**Instructions to follow:**
Since pictures are not part of the copy, please output only the lines from the one with "This screenshot has" through the end of the data below, exactly as written.

======== Source data ========

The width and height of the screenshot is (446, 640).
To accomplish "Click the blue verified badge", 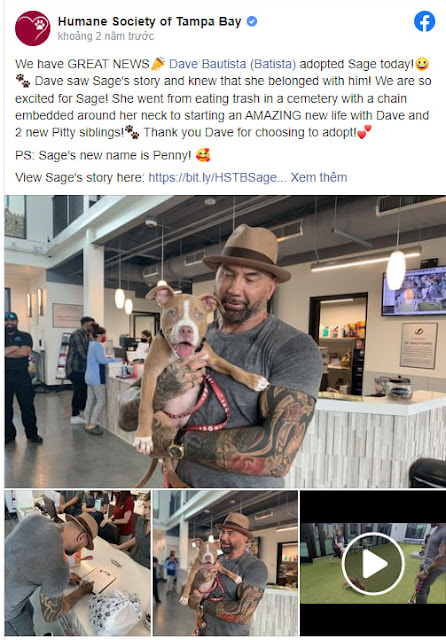I will tap(252, 21).
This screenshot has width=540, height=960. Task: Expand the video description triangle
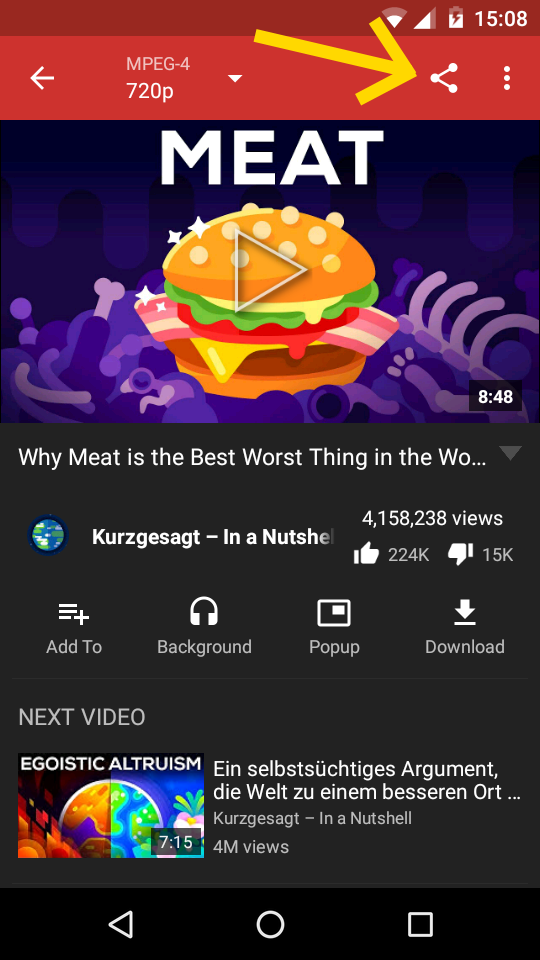(510, 453)
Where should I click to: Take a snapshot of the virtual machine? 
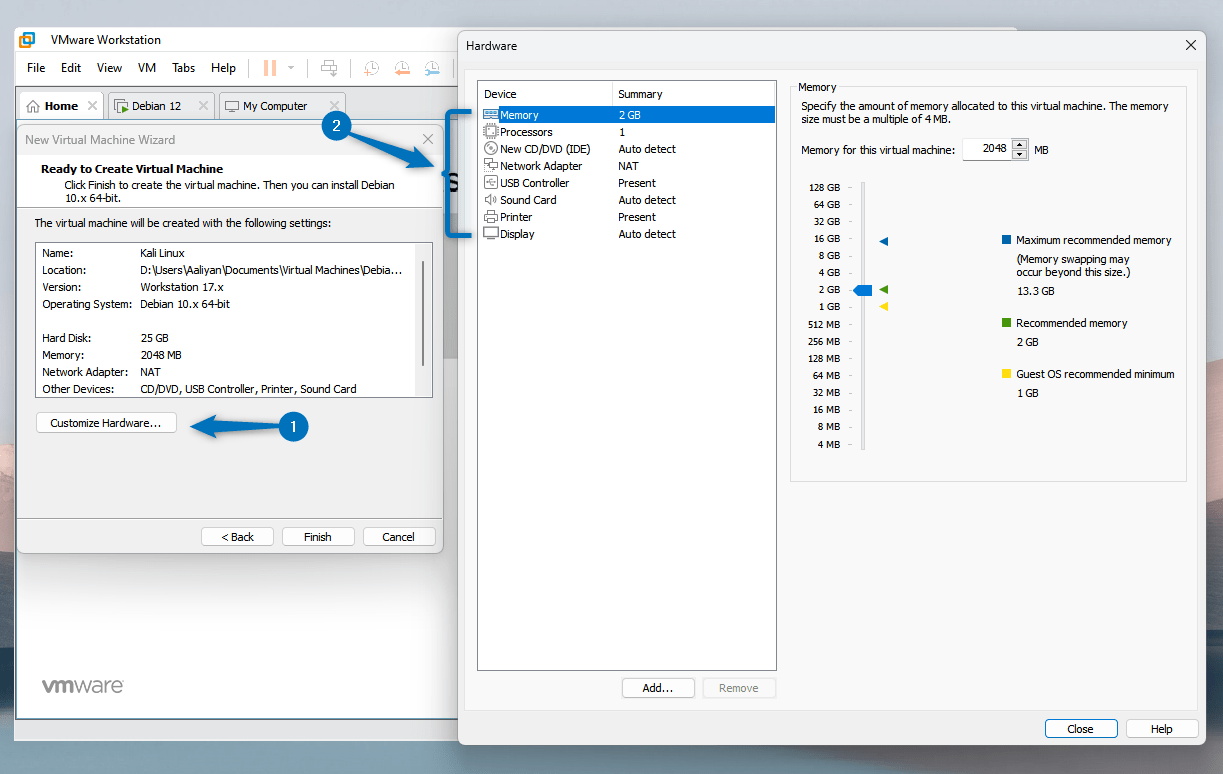click(371, 67)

========

**Output:**
This screenshot has width=540, height=960. Task: Expand the video description triangle
(510, 453)
Where should I click to: Take a snapshot of the virtual machine? 
click(371, 67)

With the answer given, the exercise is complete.